** Available data follows **

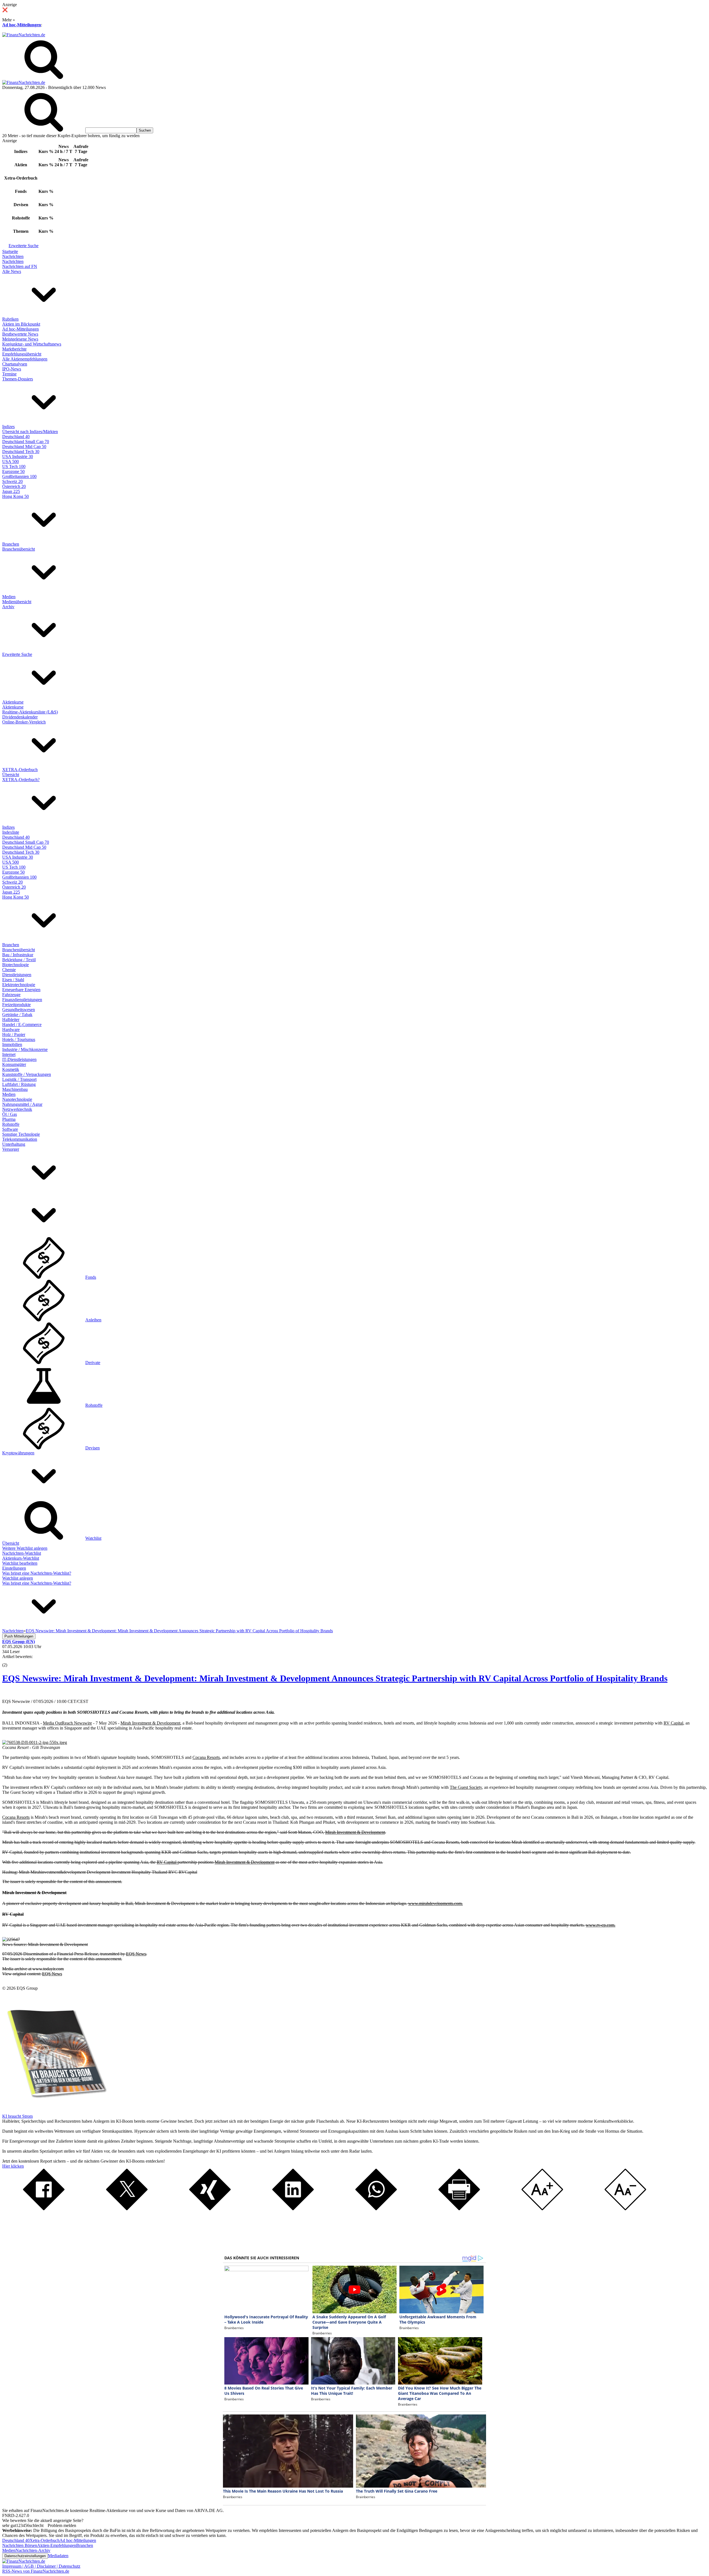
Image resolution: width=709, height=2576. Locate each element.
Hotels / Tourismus (18, 1039)
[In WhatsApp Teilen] (376, 2208)
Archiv (8, 606)
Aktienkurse (13, 702)
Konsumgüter (14, 1064)
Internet (9, 1054)
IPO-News (11, 369)
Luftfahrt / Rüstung (19, 1084)
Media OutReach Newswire (67, 1723)
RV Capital (673, 1723)
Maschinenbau (15, 1089)
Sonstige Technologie (21, 1134)
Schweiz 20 (12, 481)
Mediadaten (58, 2555)
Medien (9, 596)
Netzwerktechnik (17, 1109)
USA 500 (10, 461)
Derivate (92, 1362)
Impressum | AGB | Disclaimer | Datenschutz (41, 2566)
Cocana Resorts (206, 1757)
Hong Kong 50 (15, 496)
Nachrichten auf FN (19, 266)
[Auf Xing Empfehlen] (209, 2208)
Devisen (92, 1448)
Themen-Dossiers (17, 379)
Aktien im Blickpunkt (21, 324)
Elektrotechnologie (18, 984)
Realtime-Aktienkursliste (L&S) (30, 712)
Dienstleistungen (16, 974)
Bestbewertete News (20, 334)
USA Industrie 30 (17, 456)
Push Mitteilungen (18, 1636)
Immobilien (12, 1044)
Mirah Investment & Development (150, 1723)
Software (10, 1129)
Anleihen (93, 1320)
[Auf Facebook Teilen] (43, 2208)
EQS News (136, 1953)
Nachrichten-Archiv (33, 2550)
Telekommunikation (19, 1139)
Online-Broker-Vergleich (24, 722)
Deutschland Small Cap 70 (25, 441)
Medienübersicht (16, 601)
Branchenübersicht (18, 549)
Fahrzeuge (11, 994)
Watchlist (93, 1538)
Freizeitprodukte (16, 1004)
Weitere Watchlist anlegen (24, 1548)
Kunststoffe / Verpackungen (26, 1074)
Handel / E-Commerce (22, 1024)
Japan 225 (11, 491)
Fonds (90, 1277)
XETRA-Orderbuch (20, 769)
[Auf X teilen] (126, 2208)
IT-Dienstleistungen (19, 1059)
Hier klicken (13, 2166)
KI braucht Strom (17, 2116)
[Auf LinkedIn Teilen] (293, 2208)
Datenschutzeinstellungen (25, 2556)
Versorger (10, 1149)
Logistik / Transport (19, 1079)
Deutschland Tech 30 (20, 451)
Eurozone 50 (13, 471)
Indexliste (10, 832)
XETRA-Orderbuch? (21, 779)
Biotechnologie (15, 964)
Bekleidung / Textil (19, 959)
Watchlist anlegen (17, 1578)
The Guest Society (466, 1787)
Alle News (11, 271)
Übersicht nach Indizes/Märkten (30, 431)
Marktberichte (14, 349)
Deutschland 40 (16, 436)
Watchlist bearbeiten (19, 1563)
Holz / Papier (13, 1034)
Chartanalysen (14, 364)
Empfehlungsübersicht (21, 354)
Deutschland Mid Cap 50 (24, 446)
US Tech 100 (13, 466)
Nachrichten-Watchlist (21, 1553)
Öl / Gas (9, 1114)
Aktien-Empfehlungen (56, 2545)
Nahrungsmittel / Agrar (22, 1104)
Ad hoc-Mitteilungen (21, 24)
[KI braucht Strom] (54, 2111)
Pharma (9, 1119)
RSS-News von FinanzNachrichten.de (35, 2571)
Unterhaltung (13, 1144)
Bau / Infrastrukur (17, 954)
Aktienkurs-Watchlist (20, 1558)
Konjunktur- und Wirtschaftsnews (31, 344)
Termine (9, 374)
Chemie (9, 969)
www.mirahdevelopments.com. (435, 1903)
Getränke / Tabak (17, 1014)
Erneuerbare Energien (21, 989)
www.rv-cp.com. (600, 1925)
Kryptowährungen (18, 1453)
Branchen (10, 544)
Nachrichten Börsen (19, 2545)
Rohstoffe (10, 1124)
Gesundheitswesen (18, 1009)
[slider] (10, 1660)
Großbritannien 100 (19, 476)
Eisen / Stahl (13, 979)
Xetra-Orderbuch (45, 2540)
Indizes (8, 426)
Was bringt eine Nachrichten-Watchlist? (36, 1573)
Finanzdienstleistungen (22, 999)
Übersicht (10, 774)
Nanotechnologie (17, 1099)
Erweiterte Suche (23, 245)
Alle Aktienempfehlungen (24, 359)
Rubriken (10, 319)
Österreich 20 (14, 486)
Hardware (11, 1029)
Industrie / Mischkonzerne (25, 1049)
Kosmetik (10, 1069)
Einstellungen (14, 1568)
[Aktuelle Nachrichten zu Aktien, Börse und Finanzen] (23, 34)
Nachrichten (13, 256)
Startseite (10, 251)
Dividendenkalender (20, 717)
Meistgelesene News (20, 339)
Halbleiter (10, 1019)
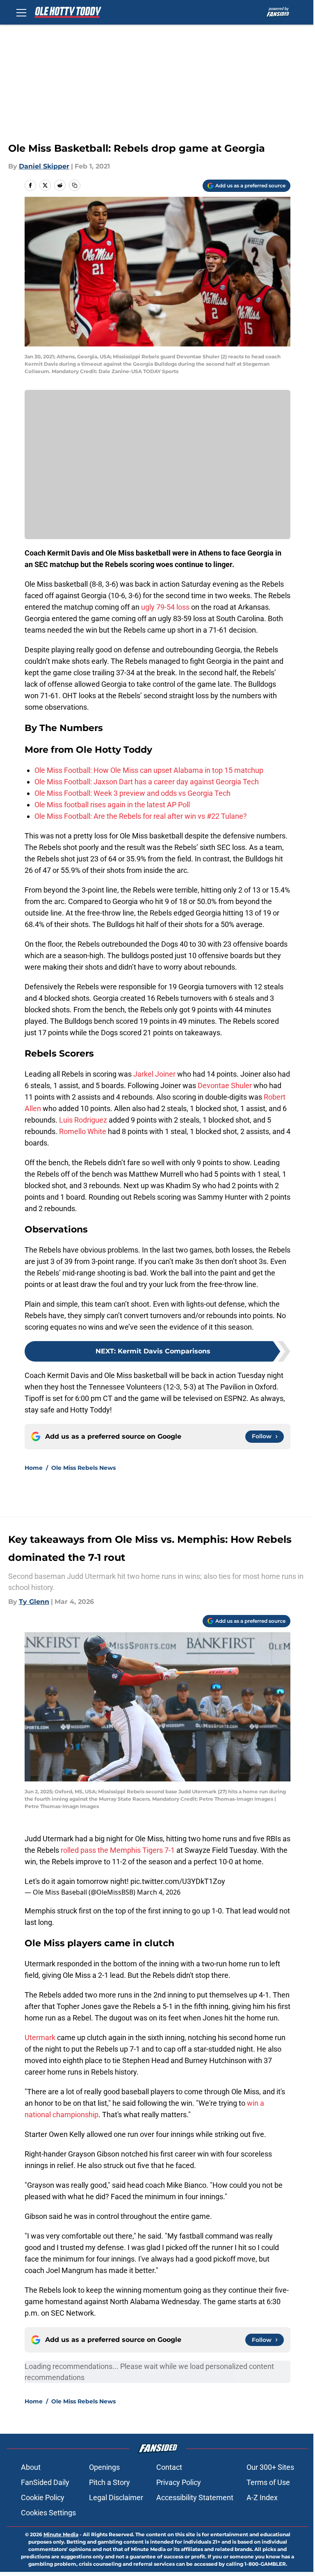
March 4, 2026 (158, 1892)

** End of Available data **

» Required work
Exactly as written above, print every record, and keep the pictures out.

» Solved problem
Image resolution: width=709, height=2576. Locate each element.
Hotels / Tourismus (18, 1039)
[In WhatsApp Teilen] (376, 2208)
Archiv (8, 606)
Aktienkurse (13, 702)
Konsumgüter (14, 1064)
Internet (9, 1054)
IPO-News (11, 369)
Luftfahrt / Rüstung (19, 1084)
Media OutReach Newswire (67, 1723)
RV Capital (673, 1723)
Maschinenbau (15, 1089)
Sonstige Technologie (21, 1134)
Schweiz 20 (12, 481)
Mediadaten (58, 2555)
Medien (9, 596)
Netzwerktechnik (17, 1109)
USA 500 (10, 461)
Derivate (92, 1362)
Impressum | AGB | Disclaimer | Datenschutz (41, 2566)
Cocana Resorts (206, 1757)
Hong Kong 50 (15, 496)
Nachrichten auf FN (19, 266)
[Auf Xing Empfehlen] (209, 2208)
Devisen (92, 1448)
Themen-Dossiers (17, 379)
Aktien im Blickpunkt (21, 324)
Elektrotechnologie (18, 984)
Realtime-Aktienkursliste (L&S) (30, 712)
Dienstleistungen (16, 974)
Bestbewertete News (20, 334)
USA Industrie 30 (17, 456)
Push Mitteilungen (18, 1636)
Immobilien (12, 1044)
Mirah Investment & Development (150, 1723)
Software (10, 1129)
Anleihen (93, 1320)
[Auf Facebook Teilen] (43, 2208)
EQS News (136, 1953)
Nachrichten-Archiv (33, 2550)
Telekommunikation (19, 1139)
Online-Broker-Vergleich (24, 722)
Deutschland Small Cap 70 (25, 441)
Medienübersicht (16, 601)
Branchenübersicht (18, 549)
Fahrzeuge (11, 994)
Watchlist (93, 1538)
Freizeitprodukte (16, 1004)
Weitere Watchlist anlegen (24, 1548)
Kunststoffe / Verpackungen (26, 1074)
Handel / E-Commerce (22, 1024)
Japan 225 (11, 491)
Fonds (90, 1277)
XETRA-Orderbuch (20, 769)
[Auf X teilen] (126, 2208)
IT-Dienstleistungen (19, 1059)
Hier klicken (13, 2166)
KI braucht Strom (17, 2116)
[Auf LinkedIn Teilen] (293, 2208)
Datenschutzeinstellungen (25, 2556)
Versorger (10, 1149)
Logistik / Transport (19, 1079)
Deutschland Tech 30 (20, 451)
Eurozone 50 (13, 471)
Indexliste (10, 832)
XETRA-Orderbuch? (21, 779)
Biotechnologie (15, 964)
Bekleidung / Textil (19, 959)
Watchlist anlegen (17, 1578)
The Guest Society (466, 1787)
Alle News (11, 271)
Übersicht nach Indizes/Märkten (30, 431)
Marktberichte (14, 349)
Deutschland 40 (16, 436)
Watchlist bearbeiten (19, 1563)
Holz / Papier (13, 1034)
Chartanalysen (14, 364)
Empfehlungsübersicht (21, 354)
Deutschland Mid Cap 50 (24, 446)
US Tech 100 (13, 466)
Nachrichten-Watchlist (21, 1553)
Öl / Gas (9, 1114)
Aktien-Empfehlungen (56, 2545)
Nahrungsmittel / Agrar (22, 1104)
Ad hoc-Mitteilungen (21, 24)
[KI braucht Strom] (54, 2111)
Pharma (9, 1119)
RSS-News von FinanzNachrichten.de (35, 2571)
Unterhaltung (13, 1144)
Bau / Infrastrukur (17, 954)
Aktienkurs-Watchlist (20, 1558)
Konjunktur- und Wirtschaftsnews (31, 344)
Termine (9, 374)
Chemie (9, 969)
www.mirahdevelopments.com. (435, 1903)
Getränke / Tabak (17, 1014)
Erneuerbare Energien (21, 989)
www.rv-cp.com. (600, 1925)
Kryptowährungen (18, 1453)
Branchen (10, 544)
Nachrichten Börsen (19, 2545)
Rohstoffe (10, 1124)
Gesundheitswesen (18, 1009)
[slider] (10, 1660)
Großbritannien 100 (19, 476)
Eisen / Stahl (13, 979)
Xetra-Orderbuch (45, 2540)
Indizes (8, 426)
Was bringt eine Nachrichten-Watchlist? (36, 1573)
Finanzdienstleistungen (22, 999)
Übersicht (10, 774)
Nanotechnologie (17, 1099)
Erweiterte Suche (23, 245)
Alle Aktienempfehlungen (24, 359)
Rubriken (10, 319)
Österreich 20 (14, 486)
Hardware (11, 1029)
Industrie / Mischkonzerne (25, 1049)
Kosmetik (10, 1069)
Einstellungen (14, 1568)
[Aktuelle Nachrichten zu Aktien, Börse und Finanzen] (23, 34)
Nachrichten (13, 256)
Startseite (10, 251)
Dividendenkalender (20, 717)
Meistgelesene News (20, 339)
Halbleiter (10, 1019)
March 4, 2026 (158, 1892)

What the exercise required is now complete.